MegamorphicSentinel is created here: Heap::CreateInitialObjects(). So I am
assuming it does not move during a GC and is a strong root so we do not need a
write barrier. I think CallICStub also does not use a write barrier for storing
megamorphic sentinel. I am not so confident if it is ok to skip the barrier. Is
it safer to have it?

[Benedikt Meurer, 2016/07/09 18:19:22]

Yes, it's part of the immortal, immovable roots, and we depend on that being the
case. So it's always OK to skip the write barrier. If you want to play it
super-safe, then you can DCHECK that the sentinel is an immortal immovable root
(the Heap has a function for that).

[mythria, 2016/07/11 15:25:24]

Thanks Benedikt.
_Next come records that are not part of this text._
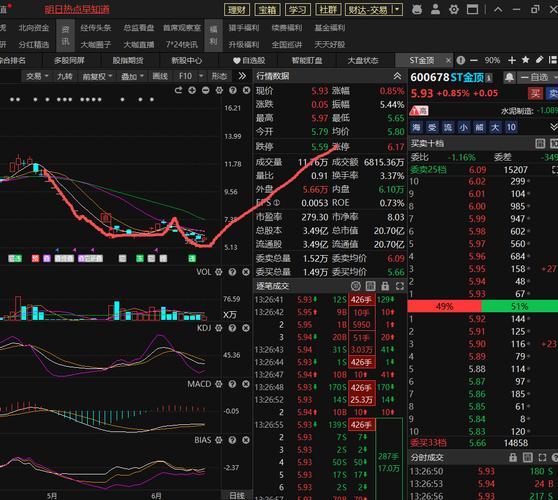Select the 6.02 sell order price row
This screenshot has width=558, height=500.
[x=477, y=181]
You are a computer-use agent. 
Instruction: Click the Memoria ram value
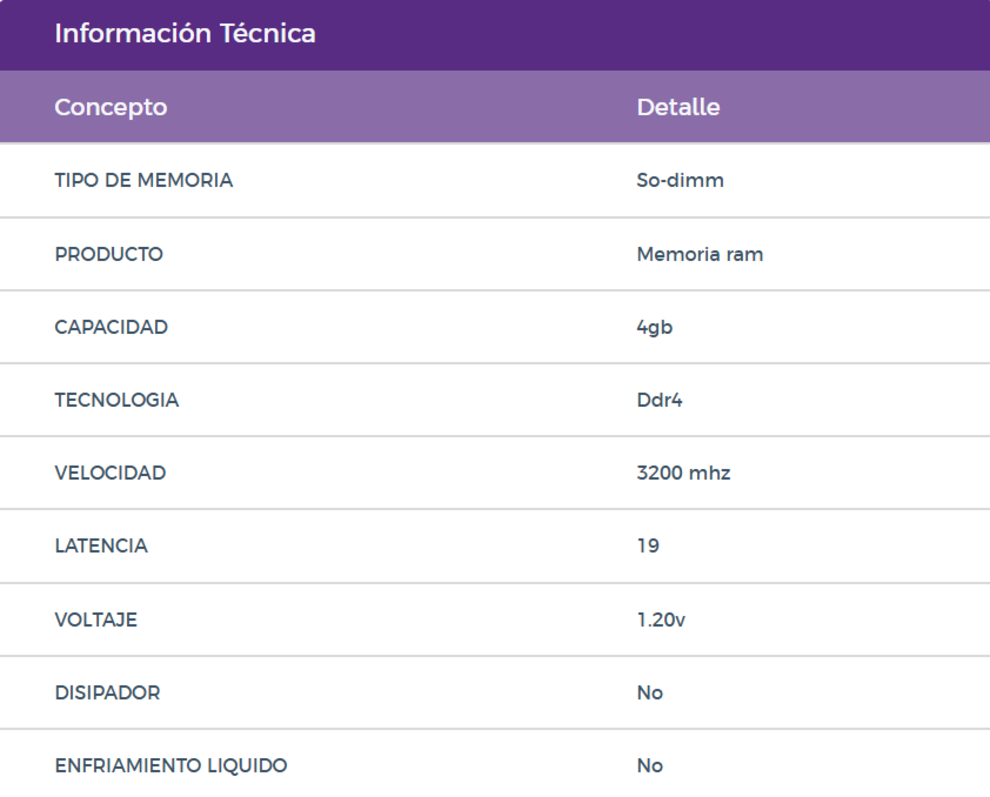click(700, 254)
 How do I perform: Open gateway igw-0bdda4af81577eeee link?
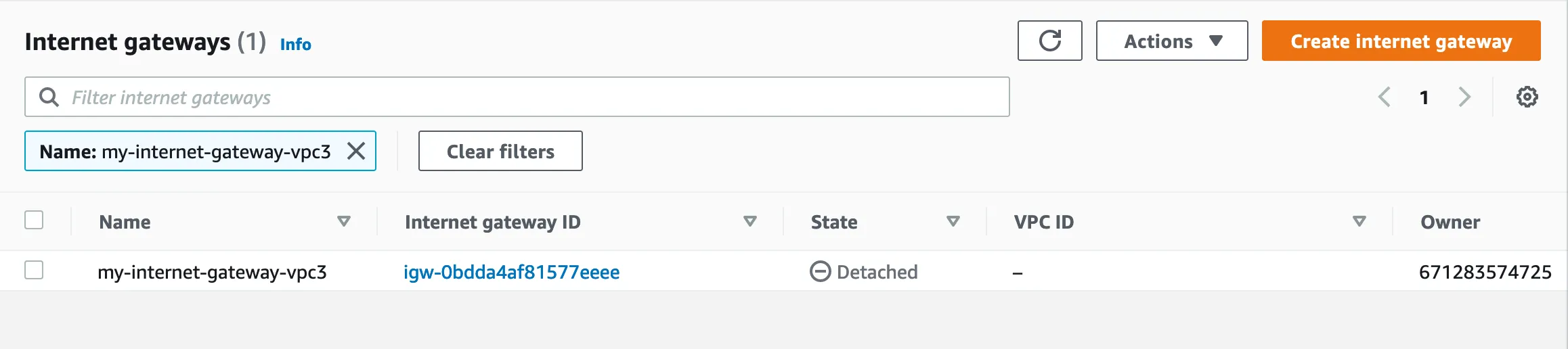pyautogui.click(x=511, y=272)
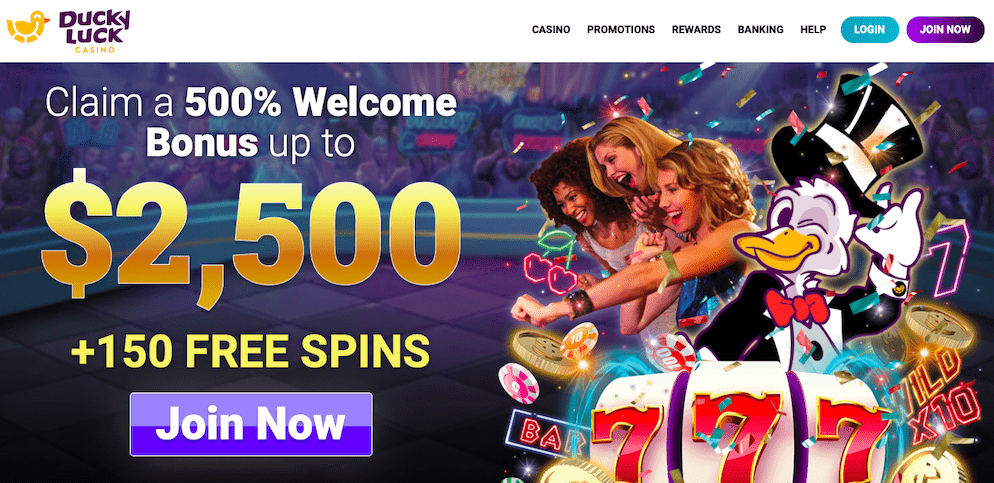Image resolution: width=994 pixels, height=483 pixels.
Task: Go to the Rewards page
Action: point(696,29)
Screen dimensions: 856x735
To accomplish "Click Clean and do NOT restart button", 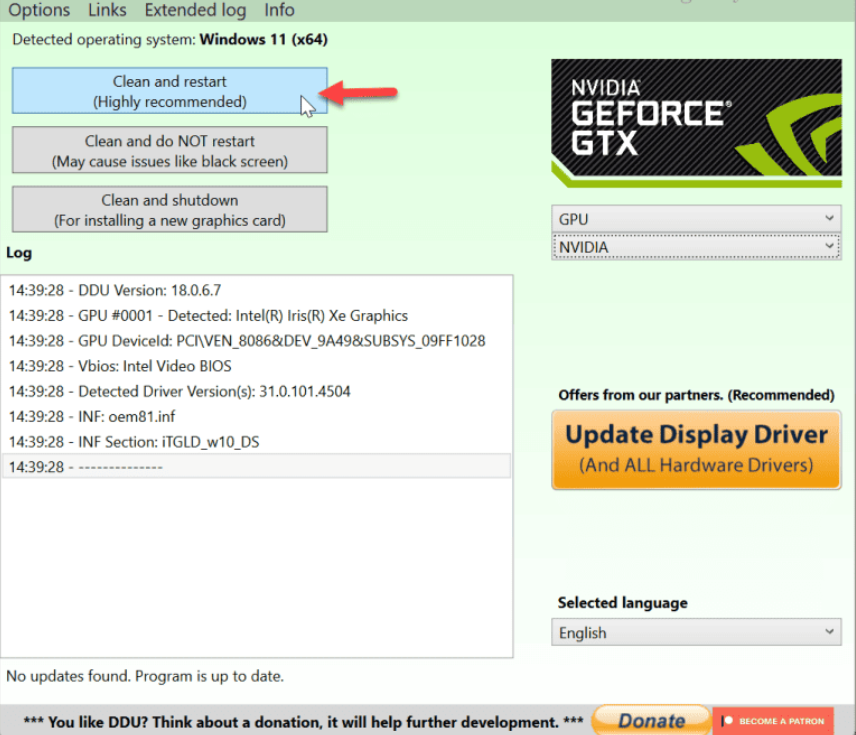I will pos(169,150).
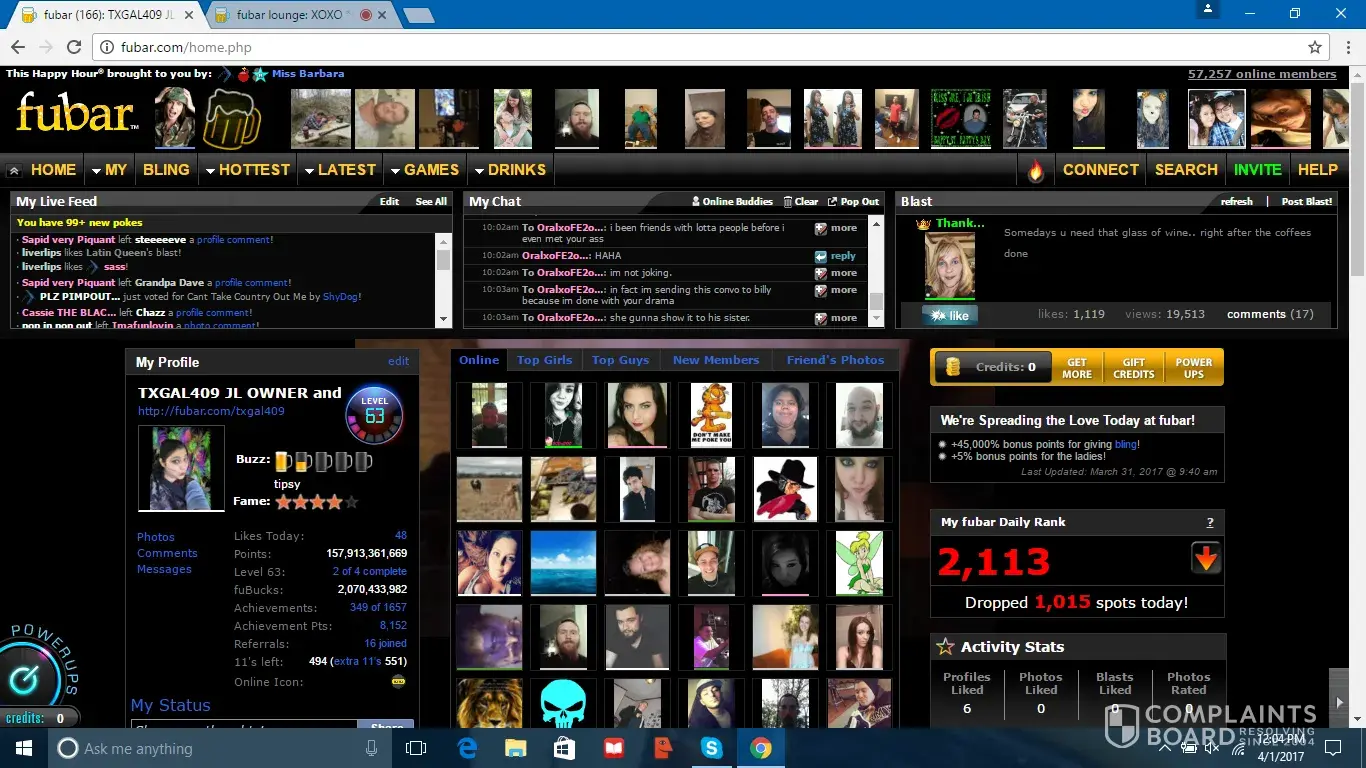Image resolution: width=1366 pixels, height=768 pixels.
Task: Click the Level 63 gauge badge
Action: (x=374, y=415)
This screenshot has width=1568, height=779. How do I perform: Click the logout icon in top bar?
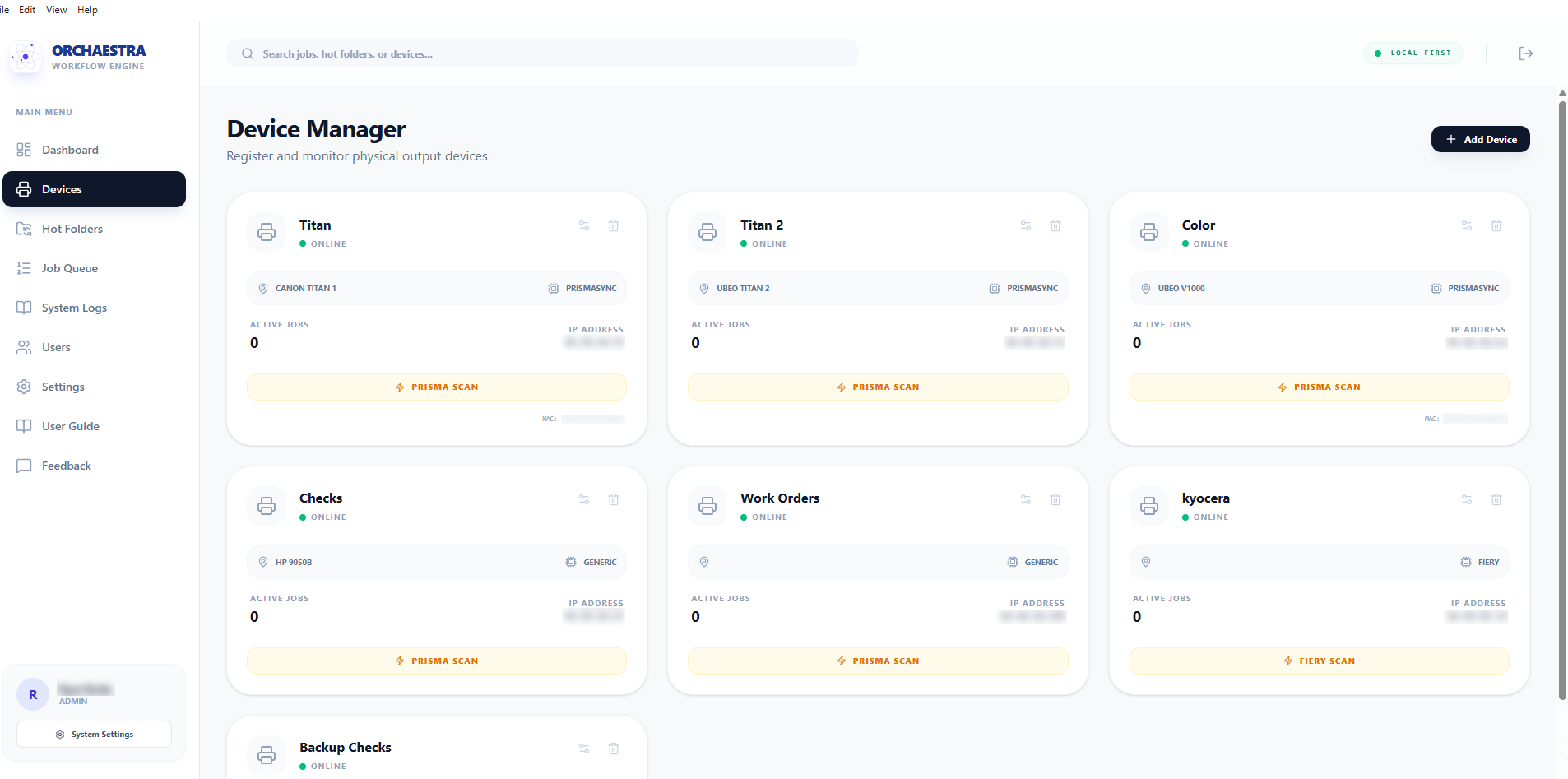point(1526,53)
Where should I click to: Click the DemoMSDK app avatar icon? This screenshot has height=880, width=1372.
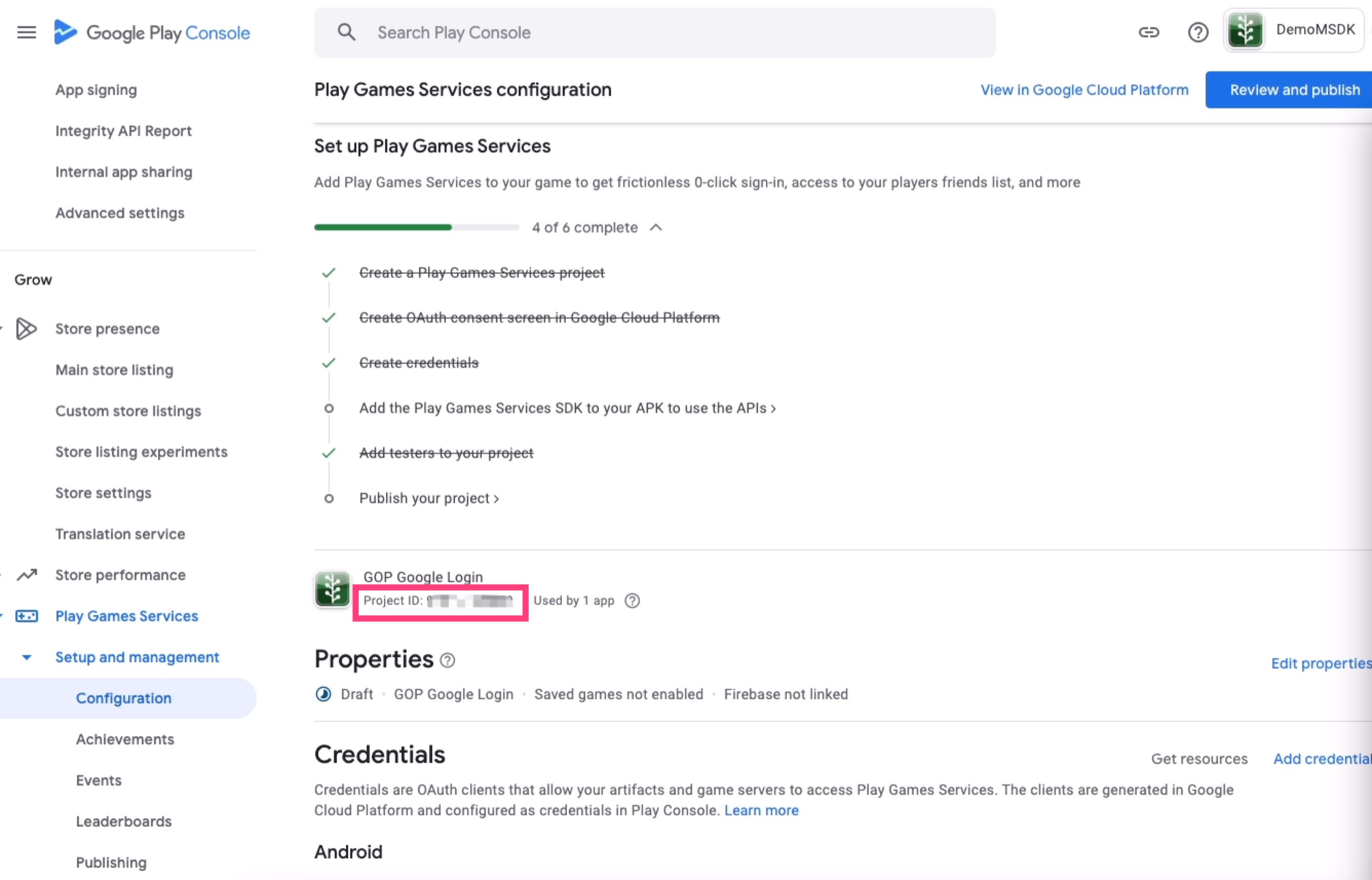click(x=1245, y=31)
I added a DCHECK more to make the assumption explicit. 

+      Goto(&call);
+    }
+  }
+
+  Bind(&call);
+  {
+    // Call using call builtin.
+    Callable callable_call = CodeFactory::InterpreterPushArgsAndCall(
+        isolate(), tail_call_mode, false);
+    Node* code_target_call = HeapConstant(callable_call.code());
+    Node* ret_value = CallStub(callable_call.descriptor(), code_target_call,
+                               context, arg_count, first_arg, function);
+    return_value.Bind(ret_value);
+    Goto(&end);
+  }
+
+  Bind(&end);
+  return return_value.value();
+}
+
 Node* InterpreterAssembler::CallJS(Node* function, Node* context,
                                    Node* first_arg, Node* arg_count,
                                    TailCallMode tail_call_mode) {
   Callable callable =
       CodeFactory::InterpreterPushArgsAndCall(isolate(), tail_call_mode);
   Node* code_target = HeapConstant(callable.code());
   return CallStub(callable.descriptor(), code_target, context, arg_count,
                   first_arg, function);
 }
 
@@ skipping 328 matching lines @@
     Goto(&loop);
   }
   Bind(&done_loop);
 
   return array;
 }
 
 }  // namespace interpreter
 }  // namespace internal
 }  // namespace v8